Jesus heard this—maybe overheard this or heard it from his disciples, but this was not Jesus knowing what they were thinking. Thoughts became words this time. The Pharisees had some questions based in their own self-righteousness.
The answer is one we know well. “It’s not the healthy that need a doctor but the sick.” Jesus came to call sinners not the righteous.
He challenged the religious hypocrites once again with words they should have known.
For I desire mercy, not sacrifice,
and acknowledgment of God rather than burnt offerings.
Jesus had begun a course of chastising the Pharisees and other religious leaders that would reach its peak in chapter 23. The Pharisees could not see that Jesus was the one sent to save the world not condemn it. They only knew condemnation and they were good at condemning others.
They knew rules and penalties, and even added their own rules, thinking God’s insufficient on their own.
Jesus offered them some reconciliation here. He charged them to learn what this meant.
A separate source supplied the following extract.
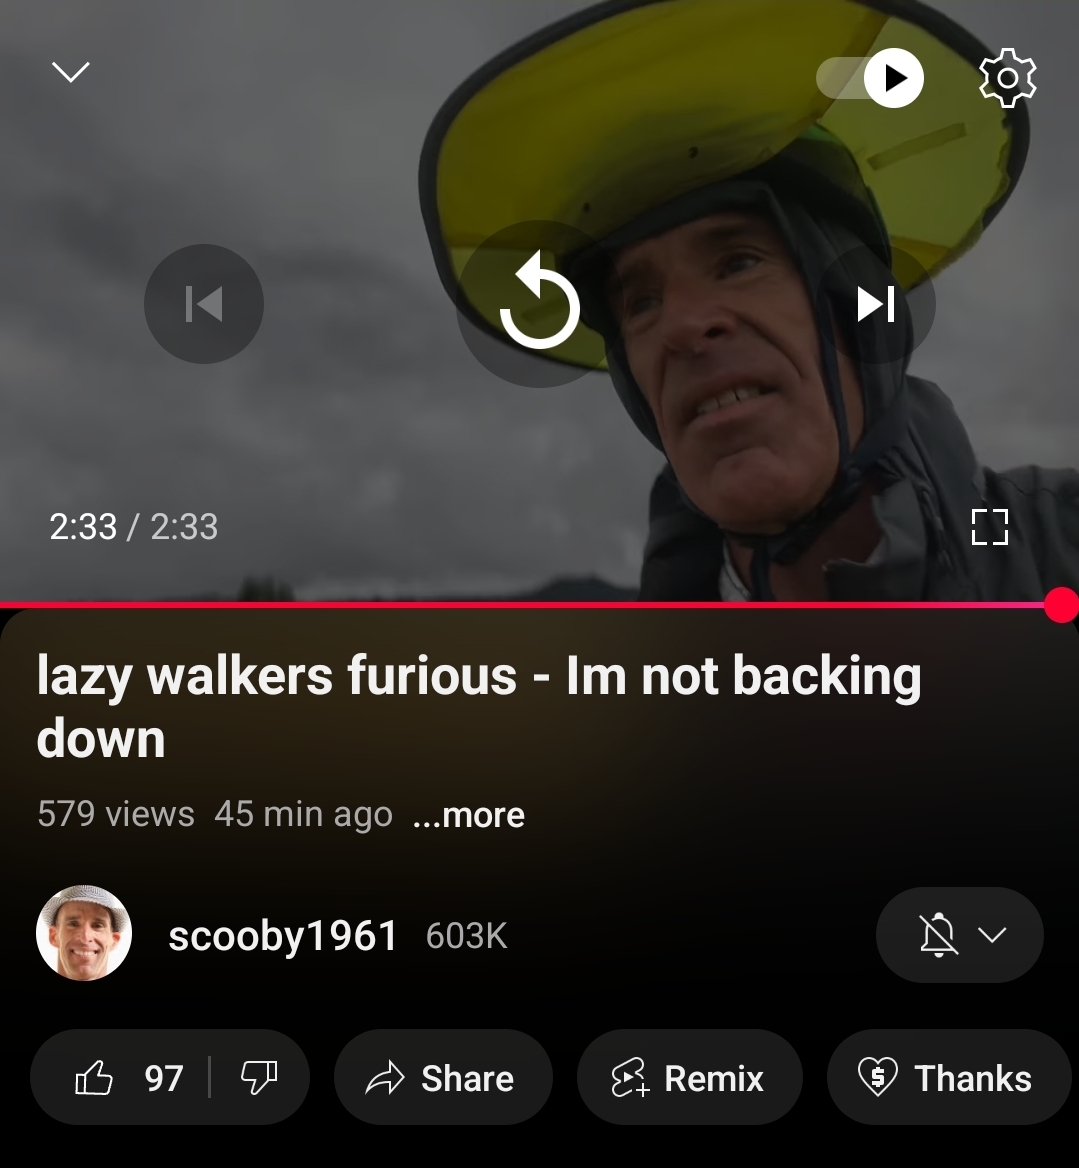Click the chevron beside the bell icon
The height and width of the screenshot is (1168, 1079).
click(992, 934)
Had they followed the counsel proffered, they might have acquired eyes to see and ears to hear what the one before them was doing.
They might have had a glimpse of the heart of God. Those who memorized the words but missed the love and compassion and holiness of God, would neither see nor hear the one whom God sent, nor would they obey what he told them to do.
“Go and learn what this means: ‘I desire mercy, not sacrifice.’”
We will take a single verse from John’s gospel to add context here.
For God did not send his Son into the world to condemn the world, but to save the world through him.
Jesus came to save the world, not to socialize with the religious hypocrites. He didn’t kick them to the curb, but challenged them to work on their own blindness.
God desires mercy not sacrifice. We know his mercy in his sacrifice for us. God wants us to know him, and acknowledge him, and worship him so much more than the sacrifices prescribed in the law he gave to Moses.
Praise the Lord that we have eyes to see God’s mercy in our Savior. Let us worship God in spirit and in truth and never just go through the motions.